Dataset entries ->
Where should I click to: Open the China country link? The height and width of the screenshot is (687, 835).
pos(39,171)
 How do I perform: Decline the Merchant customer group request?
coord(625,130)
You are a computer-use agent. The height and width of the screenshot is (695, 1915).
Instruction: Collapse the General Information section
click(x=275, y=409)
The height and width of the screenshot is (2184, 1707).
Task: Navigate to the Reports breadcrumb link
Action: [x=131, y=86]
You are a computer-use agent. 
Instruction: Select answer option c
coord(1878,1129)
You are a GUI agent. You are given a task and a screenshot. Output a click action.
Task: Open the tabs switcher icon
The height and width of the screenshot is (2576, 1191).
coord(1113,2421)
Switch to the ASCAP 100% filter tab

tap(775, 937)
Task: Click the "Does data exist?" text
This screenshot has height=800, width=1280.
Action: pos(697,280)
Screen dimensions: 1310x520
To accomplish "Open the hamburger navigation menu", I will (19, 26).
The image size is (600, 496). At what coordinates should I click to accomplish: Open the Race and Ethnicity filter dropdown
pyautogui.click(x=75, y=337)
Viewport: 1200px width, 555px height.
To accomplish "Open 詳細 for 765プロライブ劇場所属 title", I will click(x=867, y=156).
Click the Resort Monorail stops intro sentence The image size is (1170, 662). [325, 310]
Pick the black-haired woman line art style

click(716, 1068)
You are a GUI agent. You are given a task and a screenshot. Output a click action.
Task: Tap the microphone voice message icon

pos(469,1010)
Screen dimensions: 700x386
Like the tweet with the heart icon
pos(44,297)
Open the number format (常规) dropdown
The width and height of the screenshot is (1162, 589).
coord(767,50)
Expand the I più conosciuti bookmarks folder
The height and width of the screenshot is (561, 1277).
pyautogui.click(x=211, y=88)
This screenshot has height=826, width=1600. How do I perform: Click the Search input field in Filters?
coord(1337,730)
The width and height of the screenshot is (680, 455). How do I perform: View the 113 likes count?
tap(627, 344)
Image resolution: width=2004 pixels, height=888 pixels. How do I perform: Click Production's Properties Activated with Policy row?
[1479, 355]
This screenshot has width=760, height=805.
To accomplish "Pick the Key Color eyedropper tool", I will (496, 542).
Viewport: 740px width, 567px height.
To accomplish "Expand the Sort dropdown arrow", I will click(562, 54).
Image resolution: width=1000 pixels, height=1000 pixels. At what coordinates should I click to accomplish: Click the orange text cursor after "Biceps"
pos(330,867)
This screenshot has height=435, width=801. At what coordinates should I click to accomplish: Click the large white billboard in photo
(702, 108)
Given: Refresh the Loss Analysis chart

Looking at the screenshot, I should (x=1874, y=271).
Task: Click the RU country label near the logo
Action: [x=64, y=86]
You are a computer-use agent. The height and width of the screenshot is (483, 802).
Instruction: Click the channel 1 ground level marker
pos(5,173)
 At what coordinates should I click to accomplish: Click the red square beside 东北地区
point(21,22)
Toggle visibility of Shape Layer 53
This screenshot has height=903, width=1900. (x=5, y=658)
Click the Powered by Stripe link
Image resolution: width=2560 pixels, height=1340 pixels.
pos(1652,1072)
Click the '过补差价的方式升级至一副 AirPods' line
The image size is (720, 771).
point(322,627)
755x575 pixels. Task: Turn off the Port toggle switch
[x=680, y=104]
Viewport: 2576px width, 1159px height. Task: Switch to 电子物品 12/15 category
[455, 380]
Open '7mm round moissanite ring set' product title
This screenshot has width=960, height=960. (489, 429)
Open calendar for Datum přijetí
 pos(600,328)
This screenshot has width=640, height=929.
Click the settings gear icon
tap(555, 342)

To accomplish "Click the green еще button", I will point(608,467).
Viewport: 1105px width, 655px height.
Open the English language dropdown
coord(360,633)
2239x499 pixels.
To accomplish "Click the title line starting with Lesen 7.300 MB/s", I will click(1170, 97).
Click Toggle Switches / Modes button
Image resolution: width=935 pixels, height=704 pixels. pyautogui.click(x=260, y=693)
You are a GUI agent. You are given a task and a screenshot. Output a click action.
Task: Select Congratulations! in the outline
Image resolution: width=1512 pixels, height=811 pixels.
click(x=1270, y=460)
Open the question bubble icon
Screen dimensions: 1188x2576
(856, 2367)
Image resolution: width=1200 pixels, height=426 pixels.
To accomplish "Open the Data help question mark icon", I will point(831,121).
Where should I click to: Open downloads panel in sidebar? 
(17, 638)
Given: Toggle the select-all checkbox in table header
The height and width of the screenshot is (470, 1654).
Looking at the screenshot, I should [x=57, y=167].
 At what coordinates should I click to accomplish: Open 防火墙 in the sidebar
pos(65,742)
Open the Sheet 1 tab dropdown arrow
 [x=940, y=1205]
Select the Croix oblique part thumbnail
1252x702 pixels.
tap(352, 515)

TASK OBJECTIVE -> Your answer should be the records above, set down exactly.

RESPONSE AREA ->
Where should I click to: Open the China country link? The height and width of the screenshot is (687, 835).
pos(39,171)
 How do I perform: Decline the Merchant customer group request?
coord(625,130)
You are a computer-use agent. The height and width of the screenshot is (695, 1915).
Instruction: Collapse the General Information section
click(x=275, y=409)
The height and width of the screenshot is (2184, 1707).
Task: Navigate to the Reports breadcrumb link
Action: [x=131, y=86]
You are a computer-use agent. 
Instruction: Select answer option c
coord(1878,1129)
You are a GUI agent. You are given a task and a screenshot. Output a click action.
Task: Open the tabs switcher icon
The height and width of the screenshot is (2576, 1191).
coord(1113,2421)
Switch to the ASCAP 100% filter tab

tap(775, 937)
Task: Click the "Does data exist?" text
This screenshot has height=800, width=1280.
Action: pos(697,280)
Screen dimensions: 1310x520
To accomplish "Open the hamburger navigation menu", I will (19, 26).
The image size is (600, 496). At what coordinates should I click to accomplish: Open the Race and Ethnicity filter dropdown
pyautogui.click(x=75, y=337)
Viewport: 1200px width, 555px height.
To accomplish "Open 詳細 for 765プロライブ劇場所属 title", I will click(x=867, y=156).
Click the Resort Monorail stops intro sentence The image size is (1170, 662). [325, 310]
Pick the black-haired woman line art style

click(716, 1068)
You are a GUI agent. You are given a task and a screenshot. Output a click action.
Task: Tap the microphone voice message icon

pos(469,1010)
Screen dimensions: 700x386
Like the tweet with the heart icon
pos(44,297)
Open the number format (常规) dropdown
The width and height of the screenshot is (1162, 589).
coord(767,50)
Expand the I più conosciuti bookmarks folder
The height and width of the screenshot is (561, 1277).
pyautogui.click(x=211, y=88)
This screenshot has height=826, width=1600. How do I perform: Click the Search input field in Filters?
coord(1337,730)
The width and height of the screenshot is (680, 455). How do I perform: View the 113 likes count?
tap(627, 344)
Image resolution: width=2004 pixels, height=888 pixels. How do I perform: Click Production's Properties Activated with Policy row?
[1479, 355]
This screenshot has width=760, height=805.
To accomplish "Pick the Key Color eyedropper tool", I will (496, 542).
Viewport: 740px width, 567px height.
To accomplish "Expand the Sort dropdown arrow", I will click(562, 54).
Image resolution: width=1000 pixels, height=1000 pixels. At what coordinates should I click to accomplish: Click the orange text cursor after "Biceps"
pos(330,867)
This screenshot has height=435, width=801. At what coordinates should I click to accomplish: Click the large white billboard in photo
(702, 108)
Given: Refresh the Loss Analysis chart

Looking at the screenshot, I should (x=1874, y=271).
Task: Click the RU country label near the logo
Action: [x=64, y=86]
You are a computer-use agent. The height and width of the screenshot is (483, 802).
Instruction: Click the channel 1 ground level marker
pos(5,173)
 At what coordinates should I click to accomplish: Click the red square beside 东北地区
point(21,22)
Toggle visibility of Shape Layer 53
This screenshot has height=903, width=1900. (x=5, y=658)
Click the Powered by Stripe link
Image resolution: width=2560 pixels, height=1340 pixels.
pos(1652,1072)
Click the '过补差价的方式升级至一副 AirPods' line
The image size is (720, 771).
point(322,627)
755x575 pixels. Task: Turn off the Port toggle switch
[x=680, y=104]
Viewport: 2576px width, 1159px height. Task: Switch to 电子物品 12/15 category
[455, 380]
Open '7mm round moissanite ring set' product title
This screenshot has width=960, height=960. (489, 429)
Open calendar for Datum přijetí
 pos(600,328)
This screenshot has width=640, height=929.
Click the settings gear icon
tap(555, 342)

To accomplish "Click the green еще button", I will point(608,467).
Viewport: 1105px width, 655px height.
Open the English language dropdown
coord(360,633)
2239x499 pixels.
To accomplish "Click the title line starting with Lesen 7.300 MB/s", I will click(1170, 97).
Click Toggle Switches / Modes button
Image resolution: width=935 pixels, height=704 pixels. pyautogui.click(x=260, y=693)
You are a GUI agent. You are given a task and a screenshot. Output a click action.
Task: Select Congratulations! in the outline
Image resolution: width=1512 pixels, height=811 pixels.
click(x=1270, y=460)
Open the question bubble icon
Screen dimensions: 1188x2576
(856, 2367)
Image resolution: width=1200 pixels, height=426 pixels.
To accomplish "Open the Data help question mark icon", I will point(831,121).
Where should I click to: Open downloads panel in sidebar? 
(17, 638)
Given: Toggle the select-all checkbox in table header
The height and width of the screenshot is (470, 1654).
Looking at the screenshot, I should [x=57, y=167].
 At what coordinates should I click to accomplish: Open 防火墙 in the sidebar
pos(65,742)
Open the Sheet 1 tab dropdown arrow
 [x=940, y=1205]
Select the Croix oblique part thumbnail
1252x702 pixels.
tap(352, 515)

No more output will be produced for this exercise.